PROBLEM DETAILS
Rewrite all of the material below, replacing every "supply bar" with "allocation bar" and leaving everything else unchanged.

Click-target data
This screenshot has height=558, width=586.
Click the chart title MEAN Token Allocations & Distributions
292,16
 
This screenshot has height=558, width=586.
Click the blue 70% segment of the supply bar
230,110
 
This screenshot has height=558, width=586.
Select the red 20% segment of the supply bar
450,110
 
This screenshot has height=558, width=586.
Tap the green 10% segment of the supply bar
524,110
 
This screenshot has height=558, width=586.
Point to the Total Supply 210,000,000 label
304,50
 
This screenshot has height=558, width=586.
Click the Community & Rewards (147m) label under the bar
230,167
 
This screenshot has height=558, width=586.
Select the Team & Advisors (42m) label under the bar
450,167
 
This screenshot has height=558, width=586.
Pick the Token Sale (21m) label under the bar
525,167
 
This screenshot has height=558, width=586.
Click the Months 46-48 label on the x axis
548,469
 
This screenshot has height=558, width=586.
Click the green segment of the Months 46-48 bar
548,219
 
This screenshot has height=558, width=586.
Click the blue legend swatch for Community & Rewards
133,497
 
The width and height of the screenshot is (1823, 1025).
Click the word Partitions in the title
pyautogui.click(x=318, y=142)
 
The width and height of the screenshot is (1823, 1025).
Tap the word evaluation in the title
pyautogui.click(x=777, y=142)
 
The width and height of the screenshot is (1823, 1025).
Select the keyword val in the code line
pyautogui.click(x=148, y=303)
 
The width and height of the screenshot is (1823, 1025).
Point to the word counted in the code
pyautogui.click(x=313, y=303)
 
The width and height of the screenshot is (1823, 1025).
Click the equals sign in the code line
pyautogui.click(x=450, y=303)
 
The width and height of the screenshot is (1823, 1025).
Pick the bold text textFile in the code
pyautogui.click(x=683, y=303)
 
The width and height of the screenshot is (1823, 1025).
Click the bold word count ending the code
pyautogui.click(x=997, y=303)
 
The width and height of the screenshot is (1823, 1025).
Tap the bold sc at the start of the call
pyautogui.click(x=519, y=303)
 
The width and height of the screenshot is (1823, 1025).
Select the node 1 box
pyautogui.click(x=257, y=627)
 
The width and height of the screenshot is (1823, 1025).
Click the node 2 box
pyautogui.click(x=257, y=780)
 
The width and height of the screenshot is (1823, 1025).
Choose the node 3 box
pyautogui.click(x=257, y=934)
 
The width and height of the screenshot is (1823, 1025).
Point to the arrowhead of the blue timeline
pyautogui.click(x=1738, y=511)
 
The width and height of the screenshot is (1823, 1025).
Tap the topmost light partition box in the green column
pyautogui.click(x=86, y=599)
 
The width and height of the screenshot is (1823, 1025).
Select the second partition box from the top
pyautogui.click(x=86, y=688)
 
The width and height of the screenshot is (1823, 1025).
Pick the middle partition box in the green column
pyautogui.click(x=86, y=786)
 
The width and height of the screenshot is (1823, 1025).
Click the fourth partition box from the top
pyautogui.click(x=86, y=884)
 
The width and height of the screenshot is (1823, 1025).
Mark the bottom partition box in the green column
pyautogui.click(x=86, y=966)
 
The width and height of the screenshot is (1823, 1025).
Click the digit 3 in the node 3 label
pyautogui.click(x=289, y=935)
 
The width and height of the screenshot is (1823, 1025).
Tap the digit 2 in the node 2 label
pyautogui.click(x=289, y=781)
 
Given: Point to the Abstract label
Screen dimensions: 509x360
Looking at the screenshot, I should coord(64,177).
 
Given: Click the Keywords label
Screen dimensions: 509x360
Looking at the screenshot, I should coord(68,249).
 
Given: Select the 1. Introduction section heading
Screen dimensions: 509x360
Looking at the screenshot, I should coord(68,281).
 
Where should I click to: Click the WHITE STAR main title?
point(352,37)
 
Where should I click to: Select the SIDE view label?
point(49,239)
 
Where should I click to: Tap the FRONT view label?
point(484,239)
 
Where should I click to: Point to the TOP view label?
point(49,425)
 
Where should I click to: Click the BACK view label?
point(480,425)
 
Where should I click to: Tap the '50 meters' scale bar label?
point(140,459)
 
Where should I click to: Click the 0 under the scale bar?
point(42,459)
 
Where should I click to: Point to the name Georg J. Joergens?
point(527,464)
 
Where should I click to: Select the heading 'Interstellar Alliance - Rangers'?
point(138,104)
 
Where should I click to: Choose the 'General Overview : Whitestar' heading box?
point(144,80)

WRITTEN RESPONSE
This screenshot has height=558, width=586.
Click the chart title MEAN Token Allocations & Distributions
292,16
 
This screenshot has height=558, width=586.
Click the blue 70% segment of the allocation bar
230,110
 
This screenshot has height=558, width=586.
Select the red 20% segment of the allocation bar
450,110
 
This screenshot has height=558, width=586.
Tap the green 10% segment of the allocation bar
524,110
 
This screenshot has height=558, width=586.
Point to the Total Supply 210,000,000 label
304,50
 
This screenshot has height=558, width=586.
Click the Community & Rewards (147m) label under the bar
230,167
 
This screenshot has height=558, width=586.
Select the Team & Advisors (42m) label under the bar
450,167
 
This screenshot has height=558, width=586.
Pick the Token Sale (21m) label under the bar
525,167
 
This screenshot has height=558, width=586.
Click the Months 46-48 label on the x axis
548,469
 
This screenshot has height=558, width=586.
Click the green segment of the Months 46-48 bar
548,219
 
This screenshot has height=558, width=586.
Click the blue legend swatch for Community & Rewards
133,497
 
The width and height of the screenshot is (1823, 1025).
Click the word Partitions in the title
pyautogui.click(x=318, y=142)
 
The width and height of the screenshot is (1823, 1025).
Tap the word evaluation in the title
pyautogui.click(x=777, y=142)
 
The width and height of the screenshot is (1823, 1025).
Select the keyword val in the code line
pyautogui.click(x=148, y=303)
 
The width and height of the screenshot is (1823, 1025).
Point to the word counted in the code
pyautogui.click(x=313, y=303)
 
The width and height of the screenshot is (1823, 1025).
Click the equals sign in the code line
pyautogui.click(x=450, y=303)
 
The width and height of the screenshot is (1823, 1025).
Pick the bold text textFile in the code
pyautogui.click(x=683, y=303)
 
The width and height of the screenshot is (1823, 1025).
Click the bold word count ending the code
pyautogui.click(x=997, y=303)
 
The width and height of the screenshot is (1823, 1025).
Tap the bold sc at the start of the call
pyautogui.click(x=519, y=303)
 
The width and height of the screenshot is (1823, 1025).
Select the node 1 box
pyautogui.click(x=257, y=627)
 
The width and height of the screenshot is (1823, 1025).
Click the node 2 box
pyautogui.click(x=257, y=780)
 
The width and height of the screenshot is (1823, 1025).
Choose the node 3 box
pyautogui.click(x=257, y=934)
 
The width and height of the screenshot is (1823, 1025).
Point to the arrowhead of the blue timeline
pyautogui.click(x=1738, y=511)
 
The width and height of the screenshot is (1823, 1025).
Tap the topmost light partition box in the green column
pyautogui.click(x=86, y=599)
 
The width and height of the screenshot is (1823, 1025).
Select the second partition box from the top
pyautogui.click(x=86, y=688)
 
The width and height of the screenshot is (1823, 1025).
Pick the middle partition box in the green column
pyautogui.click(x=86, y=786)
 
The width and height of the screenshot is (1823, 1025).
Click the fourth partition box from the top
pyautogui.click(x=86, y=884)
 
The width and height of the screenshot is (1823, 1025).
Mark the bottom partition box in the green column
pyautogui.click(x=86, y=966)
 
The width and height of the screenshot is (1823, 1025).
Click the digit 3 in the node 3 label
pyautogui.click(x=289, y=935)
 
The width and height of the screenshot is (1823, 1025).
Tap the digit 2 in the node 2 label
pyautogui.click(x=289, y=781)
 
Given: Point to the Abstract label
Screen dimensions: 509x360
Looking at the screenshot, I should coord(64,177).
 
Given: Click the Keywords label
Screen dimensions: 509x360
Looking at the screenshot, I should coord(68,249).
 
Given: Select the 1. Introduction section heading
Screen dimensions: 509x360
Looking at the screenshot, I should coord(68,281).
 
Where should I click to: Click the WHITE STAR main title?
point(352,37)
 
Where should I click to: Select the SIDE view label?
point(49,239)
 
Where should I click to: Tap the FRONT view label?
point(484,239)
 
Where should I click to: Point to the TOP view label?
point(49,425)
 
Where should I click to: Click the BACK view label?
point(480,425)
 
Where should I click to: Tap the '50 meters' scale bar label?
point(140,459)
 
Where should I click to: Click the 0 under the scale bar?
point(42,459)
 
Where should I click to: Point to the name Georg J. Joergens?
point(527,464)
 
Where should I click to: Select the heading 'Interstellar Alliance - Rangers'?
point(138,104)
 
Where should I click to: Choose the 'General Overview : Whitestar' heading box?
point(144,80)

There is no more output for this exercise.